When Freddie came into the office they started him of with trial work. Then as now, litigation was considered the best training for lawyers. Boys just out of school are supposed to look up points of law and help draft briefs and watch the older men perform in court, and then eventually they are allowed to cut their teeth on automobile accidents or collection matters or the divorces of unimportant clients. This is supposed to teach them to "think on their feet." Freddie Minto felt that such apprenticeship was beneath him and his father apparently agreed, because he was trying substantial cases by himself much sooner than my grandfather considered safe for the firm. It was in these years that Freddie accumulated a supply of courtroom anecdotes that would serve him for the rest of his life.

This was also the time we first met. My mother and I had just moved in with my grandfather, and Freddie, who had known her in her debutante days, appeared quite often to take her to dinner. Of course I had no interest in him, nor he in me, but I do have the memory of a cheerful chunky blond young man whose freshly shaved face glowed as my mother swept down the stairs toward him.

By the fall of 1940, Freddie was in trouble. He had lost a negligence case which the insurance company thought should have been won. He had irritated some younger partners by professing himself too busy to work on their projects. And he had been discourteous to an older lawyer on the other side of a difficult will contest. That incident was reported to my grandfather -by the judge.

Then history intervened. Freddie belonged to the First Troop, Philadelphia City Cavalry, an exclusive club for Philadelphia gentlemen. They give parties, and on ceremonial occasions they put on eighteenth century uniforms and ride about town on rented horses. As part of the Pennsylvania National Guard, they were called up in February 1941. For a few weeks, Freddie fooled around with horses at Indiantown Gap.

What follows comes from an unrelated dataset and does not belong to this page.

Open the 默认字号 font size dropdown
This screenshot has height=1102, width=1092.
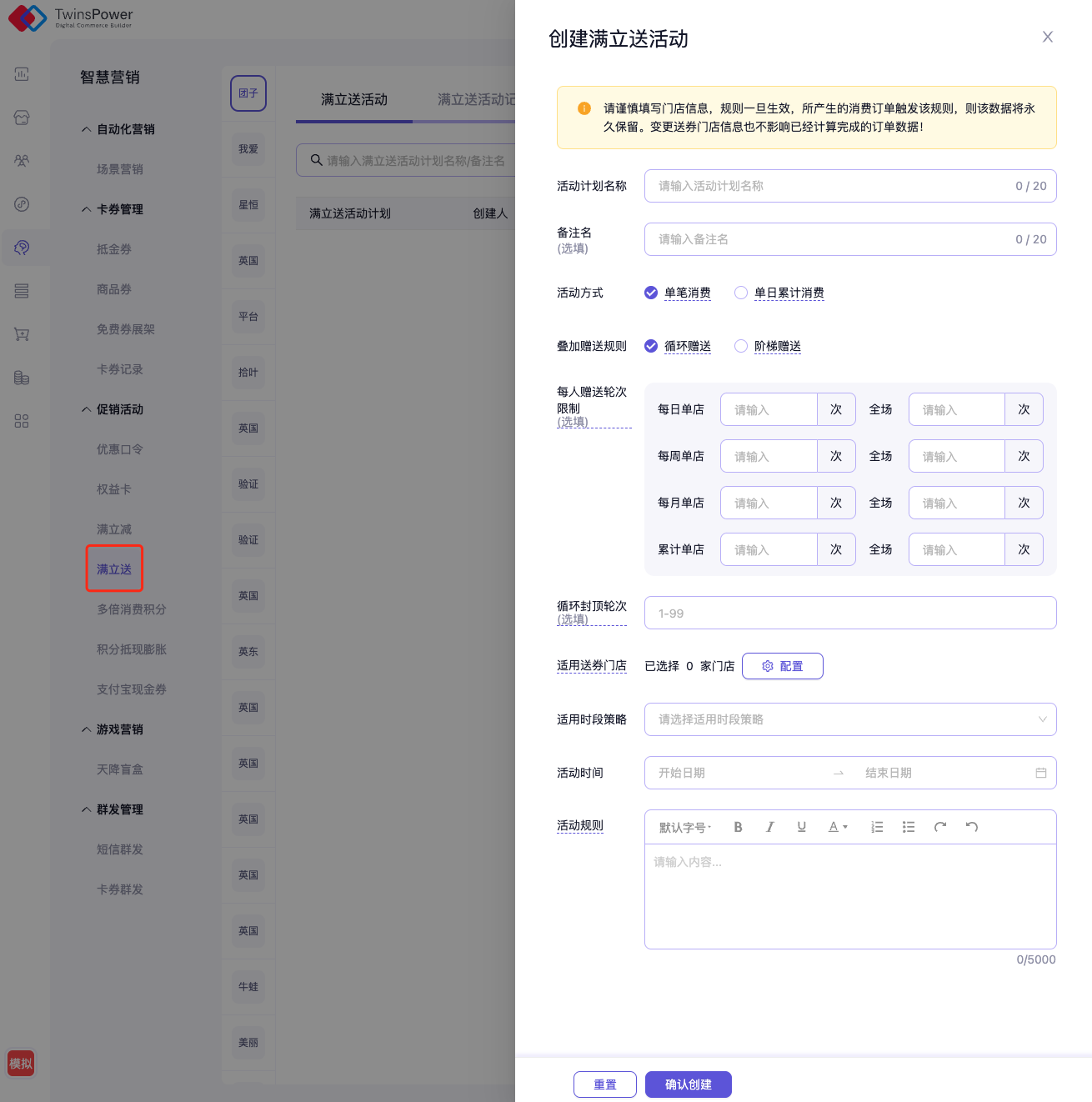tap(684, 827)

Then he wangled a transfer to officers' candidate school at Fort Knox, and by the time the United States came into the war he was already on the intelligence staff of one of the new armored divisions being formed in Texas.

He took to the war like a boy let out of school. In Tunisia he saw just enough combat to prove to himself that he was not afraid and to qualify him as an expert in a very inexperienced army. In England he helped train the new units that were streaming across the Atlantic. He caught the eye of a rising young tank general, at whose side he landed on Utah Beach, participated in the hard battles of the Norman bocage, the armored breakout, and the sweep across France.

Next summer the war was over, but Freddie spent another year in Berlin and Vienna, running errands for his general, getting a close look at field marshals and prime ministers, making friends with diplomats and newspapermen of his own age -some of whom later became important. He did not return to Philadelphia until the following spring, a bemedaled beefy lieutenant colonel of thirty-one years -with a French wife.

It must have been romantic at the beginning: American troops quartered in the Burgundian village, jeeps and tanks in the mud and snow, the young captain who wants to organize a barrel of wine for the general's mess, the handsome stubborn daughter of the grower who says this wine is not ready and will not let the captain have it . . . it would have been a good movie script. But the movie would end when the hero returns, marries the girl and carries her off to America. Real life just goes on. Claudine had never gone beyond the village school, never learned to speak English properly; a Roman Catholic country girl she was equally frightened of the society people with whom her husband grew up and the professors with whom he worked. They settled on a farm in Chester County which she never left except to go shopping and to Mass. She cooked wonderful meals, and bore him five children, grew enormously fat, and made no effort to understand what her husband did in the city every day.

Is Freddie Minto happy?

Consider the testimony of Caroline Boatwright Anders, undressing in her bedroom after a dinner party at which the hostess did little except cook and serve the meal: "Well, I don't think there's anything mysterious about it. Freddie doesn't want to be bothered with a wife at all; what he wants is a cook and a governess and a housekeeper all rolled into one, and that's what he got himself. I just feel sorry for Claudine, a fish out of water if I ever saw one. Freddie, that bastard, is happy as a clam!"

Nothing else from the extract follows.